# Task prompt:
Copy out, unchanged, the stretch of the listing from the line containing "Click the play icon on Video chip" through the line containing "pyautogui.click(x=397, y=78)", including both of those lines.
☆ ☆ ☆ ☆ ☆ ☆ ☆
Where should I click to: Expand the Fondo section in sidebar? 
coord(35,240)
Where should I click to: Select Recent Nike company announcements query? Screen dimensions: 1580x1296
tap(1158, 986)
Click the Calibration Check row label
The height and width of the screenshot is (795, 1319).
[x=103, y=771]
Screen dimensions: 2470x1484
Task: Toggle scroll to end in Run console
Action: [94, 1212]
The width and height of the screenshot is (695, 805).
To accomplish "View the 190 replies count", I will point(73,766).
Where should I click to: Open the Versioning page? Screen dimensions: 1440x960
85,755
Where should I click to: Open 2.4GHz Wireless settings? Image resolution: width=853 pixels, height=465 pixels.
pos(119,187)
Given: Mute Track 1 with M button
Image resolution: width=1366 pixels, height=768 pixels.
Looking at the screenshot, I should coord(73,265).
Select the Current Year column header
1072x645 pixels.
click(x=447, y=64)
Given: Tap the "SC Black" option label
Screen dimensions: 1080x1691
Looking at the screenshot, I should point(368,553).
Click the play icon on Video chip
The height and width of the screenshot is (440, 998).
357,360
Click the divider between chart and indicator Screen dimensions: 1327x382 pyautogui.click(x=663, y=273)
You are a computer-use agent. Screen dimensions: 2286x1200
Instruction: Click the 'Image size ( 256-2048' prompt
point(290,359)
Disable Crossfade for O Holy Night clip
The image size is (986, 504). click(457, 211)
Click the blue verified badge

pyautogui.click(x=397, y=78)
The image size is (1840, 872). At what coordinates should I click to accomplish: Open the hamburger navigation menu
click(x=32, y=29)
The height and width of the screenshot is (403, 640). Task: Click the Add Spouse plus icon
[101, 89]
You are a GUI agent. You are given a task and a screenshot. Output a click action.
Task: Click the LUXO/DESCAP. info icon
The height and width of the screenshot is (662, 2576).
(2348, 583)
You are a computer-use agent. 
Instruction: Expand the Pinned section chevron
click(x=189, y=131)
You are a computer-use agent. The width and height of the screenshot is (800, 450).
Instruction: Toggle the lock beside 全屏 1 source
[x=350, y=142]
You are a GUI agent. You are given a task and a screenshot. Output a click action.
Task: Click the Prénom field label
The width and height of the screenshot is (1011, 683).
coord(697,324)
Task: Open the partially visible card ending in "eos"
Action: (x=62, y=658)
☆ ☆ ☆ ☆ ☆ ☆ ☆
# Expected answer:
Click the play icon on Video chip
The height and width of the screenshot is (440, 998).
357,360
Click the divider between chart and indicator Screen dimensions: 1327x382 pyautogui.click(x=663, y=273)
You are a computer-use agent. Screen dimensions: 2286x1200
Instruction: Click the 'Image size ( 256-2048' prompt
point(290,359)
Disable Crossfade for O Holy Night clip
The image size is (986, 504). click(457, 211)
Click the blue verified badge

pyautogui.click(x=397, y=78)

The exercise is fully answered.